I was going through this page : https://www.stats.ox.ac.uk/~lienart/blog_opti_basics.html , and at the end of part 1 "Subgradient and First-order Optimality Condition", the author says:
Before moving on, it is useful to note (and not too hard to convince oneself) that the following inclusion holds for the subdifferential of a sum: $\sum_i ∂f_i⊆∂∑_if_i$.
Can anyone explain what this means? If $f_i$ is not differentiable, then it can have multiple values of subgradient, right? Then what does the sum of subgradients of the functions $f_i$ amount to? And how do we show the above result?
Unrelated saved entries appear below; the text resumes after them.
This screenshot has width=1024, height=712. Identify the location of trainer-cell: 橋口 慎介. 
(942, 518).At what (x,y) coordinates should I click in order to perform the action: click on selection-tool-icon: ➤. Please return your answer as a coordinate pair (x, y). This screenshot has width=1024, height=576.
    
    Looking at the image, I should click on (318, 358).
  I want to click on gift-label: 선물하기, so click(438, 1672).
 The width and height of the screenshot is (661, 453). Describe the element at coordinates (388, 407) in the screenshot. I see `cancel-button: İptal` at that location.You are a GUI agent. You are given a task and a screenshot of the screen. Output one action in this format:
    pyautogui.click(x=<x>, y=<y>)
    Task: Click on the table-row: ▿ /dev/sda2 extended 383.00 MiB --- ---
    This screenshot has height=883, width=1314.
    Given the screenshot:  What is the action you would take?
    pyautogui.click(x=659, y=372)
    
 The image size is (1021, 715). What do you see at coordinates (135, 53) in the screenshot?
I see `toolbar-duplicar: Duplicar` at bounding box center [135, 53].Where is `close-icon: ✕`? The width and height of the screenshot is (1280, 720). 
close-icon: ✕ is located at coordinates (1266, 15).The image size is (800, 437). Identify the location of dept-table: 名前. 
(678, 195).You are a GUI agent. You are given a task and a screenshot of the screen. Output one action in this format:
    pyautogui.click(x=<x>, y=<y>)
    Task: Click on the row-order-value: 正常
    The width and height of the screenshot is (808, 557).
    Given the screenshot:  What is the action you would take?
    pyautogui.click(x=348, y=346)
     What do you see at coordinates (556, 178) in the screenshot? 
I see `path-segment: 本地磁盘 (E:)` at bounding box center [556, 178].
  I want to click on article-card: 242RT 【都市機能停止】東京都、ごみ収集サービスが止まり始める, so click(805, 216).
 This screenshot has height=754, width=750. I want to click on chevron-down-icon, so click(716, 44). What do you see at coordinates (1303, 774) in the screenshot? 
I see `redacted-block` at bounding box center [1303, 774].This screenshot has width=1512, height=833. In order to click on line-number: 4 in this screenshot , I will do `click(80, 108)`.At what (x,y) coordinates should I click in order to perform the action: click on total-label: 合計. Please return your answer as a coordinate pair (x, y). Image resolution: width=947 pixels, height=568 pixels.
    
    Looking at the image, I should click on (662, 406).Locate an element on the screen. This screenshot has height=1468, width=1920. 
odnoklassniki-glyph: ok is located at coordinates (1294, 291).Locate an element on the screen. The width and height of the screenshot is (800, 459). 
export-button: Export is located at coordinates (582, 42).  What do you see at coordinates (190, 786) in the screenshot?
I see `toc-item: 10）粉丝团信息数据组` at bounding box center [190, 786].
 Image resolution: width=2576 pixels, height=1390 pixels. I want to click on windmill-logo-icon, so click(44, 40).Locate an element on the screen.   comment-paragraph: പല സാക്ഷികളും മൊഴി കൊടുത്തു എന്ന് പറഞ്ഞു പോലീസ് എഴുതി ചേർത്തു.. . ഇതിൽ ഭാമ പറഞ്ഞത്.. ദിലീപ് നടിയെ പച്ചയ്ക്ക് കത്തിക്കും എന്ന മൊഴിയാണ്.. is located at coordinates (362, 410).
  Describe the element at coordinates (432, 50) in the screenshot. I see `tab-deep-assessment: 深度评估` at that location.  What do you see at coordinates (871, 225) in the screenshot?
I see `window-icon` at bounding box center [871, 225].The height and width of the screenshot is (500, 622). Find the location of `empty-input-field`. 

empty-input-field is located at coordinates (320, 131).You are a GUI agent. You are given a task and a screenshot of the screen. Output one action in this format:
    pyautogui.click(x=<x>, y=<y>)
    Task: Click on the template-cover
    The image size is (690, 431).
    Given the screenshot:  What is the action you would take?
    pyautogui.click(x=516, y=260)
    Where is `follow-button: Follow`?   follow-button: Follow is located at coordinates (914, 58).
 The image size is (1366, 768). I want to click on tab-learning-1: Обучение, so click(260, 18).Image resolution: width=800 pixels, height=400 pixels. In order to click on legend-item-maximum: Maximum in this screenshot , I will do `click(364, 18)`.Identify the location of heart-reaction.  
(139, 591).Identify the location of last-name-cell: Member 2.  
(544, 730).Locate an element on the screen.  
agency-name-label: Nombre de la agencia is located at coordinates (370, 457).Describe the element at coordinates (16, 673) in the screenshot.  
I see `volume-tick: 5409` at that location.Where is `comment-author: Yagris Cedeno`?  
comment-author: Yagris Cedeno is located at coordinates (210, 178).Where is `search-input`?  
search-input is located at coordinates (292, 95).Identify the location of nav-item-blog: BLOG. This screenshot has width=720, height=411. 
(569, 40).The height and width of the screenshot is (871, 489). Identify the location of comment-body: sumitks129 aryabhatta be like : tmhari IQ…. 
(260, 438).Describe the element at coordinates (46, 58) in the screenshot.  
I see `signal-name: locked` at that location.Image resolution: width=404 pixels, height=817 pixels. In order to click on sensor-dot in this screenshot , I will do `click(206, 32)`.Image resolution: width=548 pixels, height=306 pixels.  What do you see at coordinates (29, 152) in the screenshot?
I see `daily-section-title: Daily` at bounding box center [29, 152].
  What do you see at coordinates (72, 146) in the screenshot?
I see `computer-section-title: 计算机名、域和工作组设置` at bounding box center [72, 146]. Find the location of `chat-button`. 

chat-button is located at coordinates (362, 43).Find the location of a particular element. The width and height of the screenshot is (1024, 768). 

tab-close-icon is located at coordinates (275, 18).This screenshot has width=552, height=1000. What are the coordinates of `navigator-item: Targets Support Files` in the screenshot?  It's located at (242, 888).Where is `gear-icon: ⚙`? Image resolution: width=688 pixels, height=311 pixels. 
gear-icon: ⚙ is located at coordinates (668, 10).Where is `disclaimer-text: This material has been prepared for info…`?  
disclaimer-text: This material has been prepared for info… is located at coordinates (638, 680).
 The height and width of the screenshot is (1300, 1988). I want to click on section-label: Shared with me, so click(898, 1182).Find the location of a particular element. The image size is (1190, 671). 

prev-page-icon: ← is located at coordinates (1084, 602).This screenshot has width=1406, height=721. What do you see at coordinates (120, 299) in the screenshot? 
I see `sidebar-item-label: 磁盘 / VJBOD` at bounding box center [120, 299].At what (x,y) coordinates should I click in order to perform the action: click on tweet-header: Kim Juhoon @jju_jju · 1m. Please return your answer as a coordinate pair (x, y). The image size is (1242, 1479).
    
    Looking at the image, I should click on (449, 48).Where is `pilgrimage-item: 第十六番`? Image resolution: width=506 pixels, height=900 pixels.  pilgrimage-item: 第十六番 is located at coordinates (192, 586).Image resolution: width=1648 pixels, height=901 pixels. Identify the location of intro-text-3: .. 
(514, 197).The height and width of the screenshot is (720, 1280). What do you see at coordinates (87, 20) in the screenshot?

Suppose $\xi_k \in \partial f_k(x)$, then $f_k(z) \ge f_k(x) + \langle \xi_k, z-x \rangle$ for all $z$.
Hence $\sum_k f_k(z) \ge \sum_k f_k(z) + \langle \sum_k \xi_k, z-x \rangle$ for all $z$ and so we have $\sum_k \xi_k \in \partial \sum_k f_k(x)$.
Note that for convex functions in a practical context, it is typically the case that we have equality and lack of equality is pathological in some sense.
For example, a sufficient condition (Rockafellar) is $\cap_k \operatorname{ri} ( \operatorname{dom} f_k ) \neq \emptyset$.
As an aside, the notion of subdifferential can be extended to locally Lipschitz functions (subgradient) where the containment goes in the opposite direction (ignoring pathologies), that is the subgradients satisfy $\partial \sum_k f_k(x) \subset \sum_k \partial f_k(x)$. An easy example if $f_1(x)= \max(0,x)$, $f_2(x) = -f_1(-x)$ in which case we have $f_1(x)+f_2(x) = x$ and so $\partial \sum_k f_k(0)= \{1\}$, $\sum_k \partial f_k(0) = [0,2]$. Of course, $f_2$ is not convex, so there is no contradiction here.